Dans un premier temps, cette fusion impliquerait qu’il ne reste qu’un seul livret d’épargne réglementée à la disposition des épargnants. Un point de vigilance porte sur l’augmentation du plafond du futur livret Vert. Aujourd’hui, le plafond du LDD est fixé à 12 000 € et celui du livret A à 22 950 €. Dans l’hypothèse d’une fusion, la candidate Valérie Pécresse devrait clairement indiquer que le plafond du livret Vert sera égal à la somme des plafonds actuels des deux livrets, faute de quoi l’instauration d’un seul et unique produit d’épargne réglementée serait défavorable aux épargnants et aux acteurs économiques.
La candidate Valérie Pécresse ne mentionne pas non plus clairement si dans son esprit le futur livret Vert financera exclusivement la transition écologique ou seulement partiellement. La mobilisation supplémentaire de 120 Mds€ qu’elle mentionne sur 5 ans au profit de projets bas carbone accrédite plutôt l’idée que cette mobilisation ne sera que partielle puisque l’encours non centralisé du livret A et du LDDS atteignait déjà 183 Mds€ fin 2020 et que le supplément d’épargne mobilisé en faveur de la transition écologique sera selon elle en moyenne de 24 Mds€ par an. Si l’on se rappelle aussi que la variation de l’encours non centralisé du livret A et du LDDS a été de 16 Mds€ en 2020, année au cours de laquelle il y a eu un surcroît d’épargne des ménages sur les livrets en raison de la crise sanitaire, mais de seulement 7 Mds en 2019, la proposition de la candidate Valérie Pécresse implique sans doute de diminuer la proportion de cet encours finançant les PME et/ou l’ESS. Il faudrait donc qu’elle clarifie ce qu’elle entend faire exactement car baisser le financement des PME ou de l’ESS ne peut pas se faire brutalement, comme cela a été rappelé ci-dessus.
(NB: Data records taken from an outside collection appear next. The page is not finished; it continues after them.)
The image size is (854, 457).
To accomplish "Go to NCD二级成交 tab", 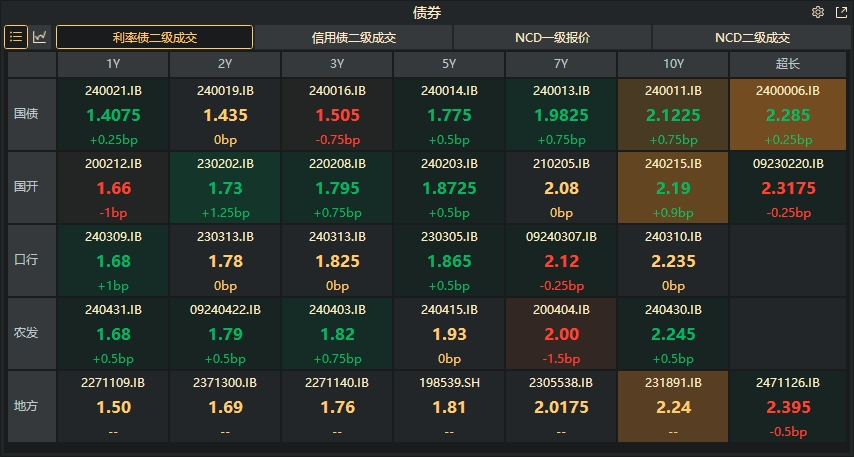I will tap(752, 38).
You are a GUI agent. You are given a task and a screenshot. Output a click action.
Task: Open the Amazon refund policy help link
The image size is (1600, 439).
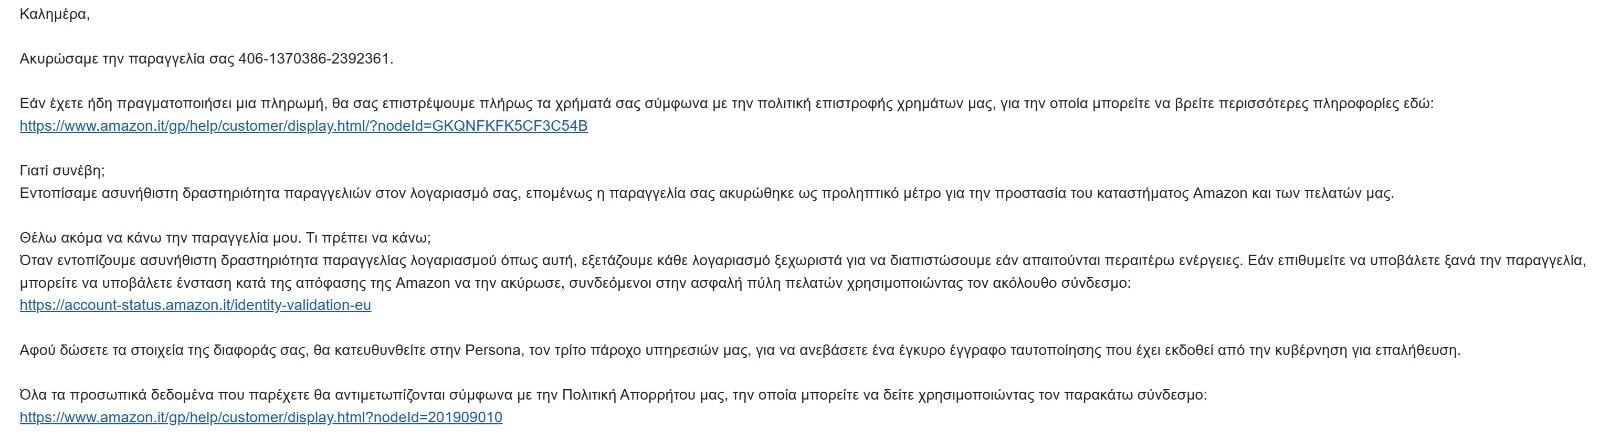pos(303,126)
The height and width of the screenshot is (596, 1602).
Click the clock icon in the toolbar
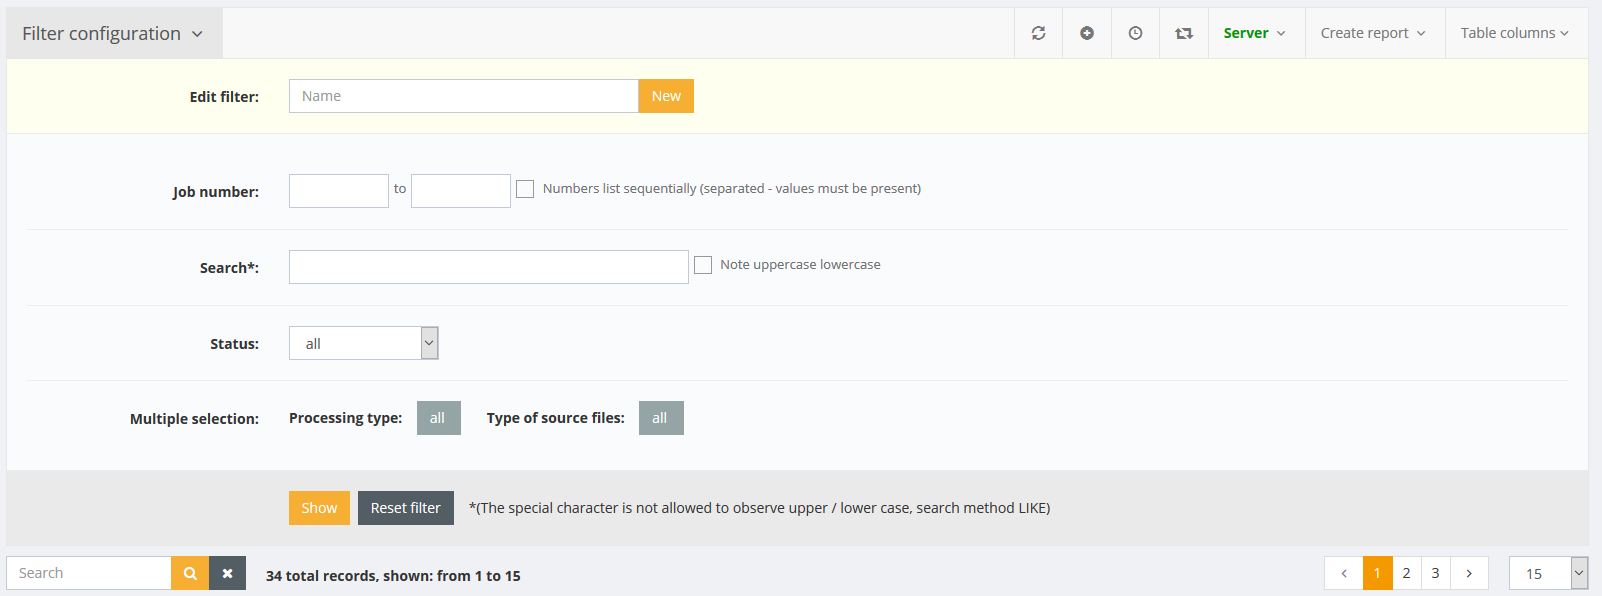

Si la proposition consistait à flécher intégralement le financement de ce nouveau livret Vert vers la transition écologique et climatique, c’est-à-dire à 100 % au lieu de 10 % actuellement, elle poserait de graves problèmes aux PME et à l’ESS.
Enfin, la proposition est déséquilibrée en ce qu’elle aboutit à opposer la transition écologique à la transition sociale ou solidaire. L’épisode récent des Gilets jaunes nous a rappelé, pour celles et ceux qui l’ignoraient encore, qu’on ne pouvait pas opposer dans notre pays transition écologique et transition sociale, au risque d’un rejet de toute transition écologique si elle qui ne s’accompagnerait pas d’une prise en compte de ses impacts sociaux, notamment auprès des ruraux et des personnes en situation de fragilité. Actuellement, le livret A et le LDDS financent des projets à vocation sociale, comme le logement social ou la politique de la ville, et supprimer ces financements aurait des effets très négatifs sur la cohésion sociale. De ce point de vue, la proposition du candidat Yannick Jadot évite cet écueil puisqu’il maintient le financement de projets favorables à l’environnement ou solidaires.